Of the material below, the lines to be retyped are those from the line containing "Click the Compras value R$ 120.000,00" through the line containing "Given: Click the Undo arrow toolbar icon", inclusive; reproduce them exactly.

------

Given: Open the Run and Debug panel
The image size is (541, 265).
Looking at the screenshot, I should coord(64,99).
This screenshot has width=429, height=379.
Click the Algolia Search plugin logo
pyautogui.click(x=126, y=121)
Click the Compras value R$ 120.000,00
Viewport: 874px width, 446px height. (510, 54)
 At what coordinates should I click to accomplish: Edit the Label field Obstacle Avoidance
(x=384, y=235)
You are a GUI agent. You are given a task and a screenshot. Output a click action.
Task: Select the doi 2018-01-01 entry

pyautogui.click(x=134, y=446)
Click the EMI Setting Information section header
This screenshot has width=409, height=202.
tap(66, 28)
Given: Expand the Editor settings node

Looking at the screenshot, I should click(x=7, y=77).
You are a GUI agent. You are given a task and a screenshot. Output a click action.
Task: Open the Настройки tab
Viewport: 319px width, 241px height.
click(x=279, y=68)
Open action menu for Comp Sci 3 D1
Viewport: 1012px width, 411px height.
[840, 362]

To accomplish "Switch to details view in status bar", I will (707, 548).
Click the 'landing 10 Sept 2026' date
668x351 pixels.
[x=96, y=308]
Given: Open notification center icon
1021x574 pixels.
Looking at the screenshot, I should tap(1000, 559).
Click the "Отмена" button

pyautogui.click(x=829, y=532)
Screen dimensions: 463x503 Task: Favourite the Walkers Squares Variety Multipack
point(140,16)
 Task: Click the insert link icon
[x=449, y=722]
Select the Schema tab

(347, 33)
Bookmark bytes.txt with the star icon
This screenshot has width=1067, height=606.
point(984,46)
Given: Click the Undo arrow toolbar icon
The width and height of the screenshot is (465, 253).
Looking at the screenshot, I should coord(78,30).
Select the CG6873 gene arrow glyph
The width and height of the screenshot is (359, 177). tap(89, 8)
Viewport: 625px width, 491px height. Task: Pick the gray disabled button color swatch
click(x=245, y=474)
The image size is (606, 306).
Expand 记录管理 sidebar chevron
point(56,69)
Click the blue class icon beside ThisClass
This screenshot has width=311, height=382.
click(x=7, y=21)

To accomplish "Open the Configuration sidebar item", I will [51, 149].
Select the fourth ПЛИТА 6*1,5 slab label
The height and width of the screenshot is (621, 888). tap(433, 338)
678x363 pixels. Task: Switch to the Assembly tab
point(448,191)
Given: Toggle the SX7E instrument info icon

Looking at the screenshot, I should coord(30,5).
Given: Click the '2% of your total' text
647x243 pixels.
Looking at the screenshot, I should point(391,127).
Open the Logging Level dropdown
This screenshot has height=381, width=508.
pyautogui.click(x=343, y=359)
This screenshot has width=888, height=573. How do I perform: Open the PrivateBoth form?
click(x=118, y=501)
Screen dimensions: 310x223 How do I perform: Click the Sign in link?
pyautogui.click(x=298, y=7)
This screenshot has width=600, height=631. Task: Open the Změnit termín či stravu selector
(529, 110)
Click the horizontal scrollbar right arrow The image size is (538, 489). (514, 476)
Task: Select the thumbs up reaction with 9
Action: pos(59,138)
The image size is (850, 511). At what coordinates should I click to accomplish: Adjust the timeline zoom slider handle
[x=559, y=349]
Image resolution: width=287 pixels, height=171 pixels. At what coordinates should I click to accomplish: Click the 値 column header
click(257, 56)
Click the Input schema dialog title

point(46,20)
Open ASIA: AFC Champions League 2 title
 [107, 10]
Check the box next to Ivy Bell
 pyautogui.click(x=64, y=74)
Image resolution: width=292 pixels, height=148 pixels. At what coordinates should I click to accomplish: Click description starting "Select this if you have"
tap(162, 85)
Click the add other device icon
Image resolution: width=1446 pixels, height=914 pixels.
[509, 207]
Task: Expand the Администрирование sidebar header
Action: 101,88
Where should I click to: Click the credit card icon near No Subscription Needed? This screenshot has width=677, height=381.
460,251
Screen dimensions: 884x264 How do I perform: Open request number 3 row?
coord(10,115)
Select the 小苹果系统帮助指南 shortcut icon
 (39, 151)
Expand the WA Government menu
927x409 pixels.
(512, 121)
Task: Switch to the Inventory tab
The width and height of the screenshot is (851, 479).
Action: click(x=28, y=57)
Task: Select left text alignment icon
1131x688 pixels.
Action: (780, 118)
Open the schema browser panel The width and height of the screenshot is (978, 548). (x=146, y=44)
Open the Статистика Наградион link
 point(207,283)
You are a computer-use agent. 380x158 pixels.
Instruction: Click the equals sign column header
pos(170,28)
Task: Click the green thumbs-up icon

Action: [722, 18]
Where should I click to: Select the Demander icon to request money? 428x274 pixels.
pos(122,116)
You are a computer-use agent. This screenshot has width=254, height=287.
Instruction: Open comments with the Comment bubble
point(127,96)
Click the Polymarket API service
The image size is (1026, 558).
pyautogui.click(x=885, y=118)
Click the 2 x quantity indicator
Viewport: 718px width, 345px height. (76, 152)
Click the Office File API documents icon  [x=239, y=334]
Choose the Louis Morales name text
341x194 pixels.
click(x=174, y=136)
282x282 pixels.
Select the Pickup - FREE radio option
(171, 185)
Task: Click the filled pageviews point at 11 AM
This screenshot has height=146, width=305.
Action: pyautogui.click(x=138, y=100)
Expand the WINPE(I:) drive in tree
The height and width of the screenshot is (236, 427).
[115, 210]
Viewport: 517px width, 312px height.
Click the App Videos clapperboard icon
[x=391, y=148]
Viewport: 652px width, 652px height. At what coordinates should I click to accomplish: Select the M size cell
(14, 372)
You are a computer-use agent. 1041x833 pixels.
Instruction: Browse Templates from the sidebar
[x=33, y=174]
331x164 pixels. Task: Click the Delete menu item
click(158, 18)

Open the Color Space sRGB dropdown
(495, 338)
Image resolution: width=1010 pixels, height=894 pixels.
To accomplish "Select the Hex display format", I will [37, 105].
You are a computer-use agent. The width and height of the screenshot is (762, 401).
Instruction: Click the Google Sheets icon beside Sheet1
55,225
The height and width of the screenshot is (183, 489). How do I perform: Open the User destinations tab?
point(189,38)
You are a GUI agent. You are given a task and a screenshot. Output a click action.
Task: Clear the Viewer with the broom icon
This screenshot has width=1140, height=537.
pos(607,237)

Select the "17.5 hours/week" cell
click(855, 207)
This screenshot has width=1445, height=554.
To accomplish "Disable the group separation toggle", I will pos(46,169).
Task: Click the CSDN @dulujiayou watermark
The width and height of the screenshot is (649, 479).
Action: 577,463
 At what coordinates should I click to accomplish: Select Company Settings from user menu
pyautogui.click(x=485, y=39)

------

### WORKED SOLUTION
Click the Compras value R$ 120.000,00
Viewport: 874px width, 446px height. (510, 54)
 At what coordinates should I click to accomplish: Edit the Label field Obstacle Avoidance
(x=384, y=235)
You are a GUI agent. You are given a task and a screenshot. Output a click action.
Task: Select the doi 2018-01-01 entry

pyautogui.click(x=134, y=446)
Click the EMI Setting Information section header
This screenshot has width=409, height=202.
tap(66, 28)
Given: Expand the Editor settings node

Looking at the screenshot, I should click(x=7, y=77).
You are a GUI agent. You are given a task and a screenshot. Output a click action.
Task: Open the Настройки tab
Viewport: 319px width, 241px height.
click(x=279, y=68)
Open action menu for Comp Sci 3 D1
Viewport: 1012px width, 411px height.
[840, 362]

To accomplish "Switch to details view in status bar", I will (707, 548).
Click the 'landing 10 Sept 2026' date
668x351 pixels.
[x=96, y=308]
Given: Open notification center icon
1021x574 pixels.
Looking at the screenshot, I should tap(1000, 559).
Click the "Отмена" button

pyautogui.click(x=829, y=532)
Screen dimensions: 463x503 Task: Favourite the Walkers Squares Variety Multipack
point(140,16)
 Task: Click the insert link icon
[x=449, y=722]
Select the Schema tab

(347, 33)
Bookmark bytes.txt with the star icon
This screenshot has width=1067, height=606.
point(984,46)
Given: Click the Undo arrow toolbar icon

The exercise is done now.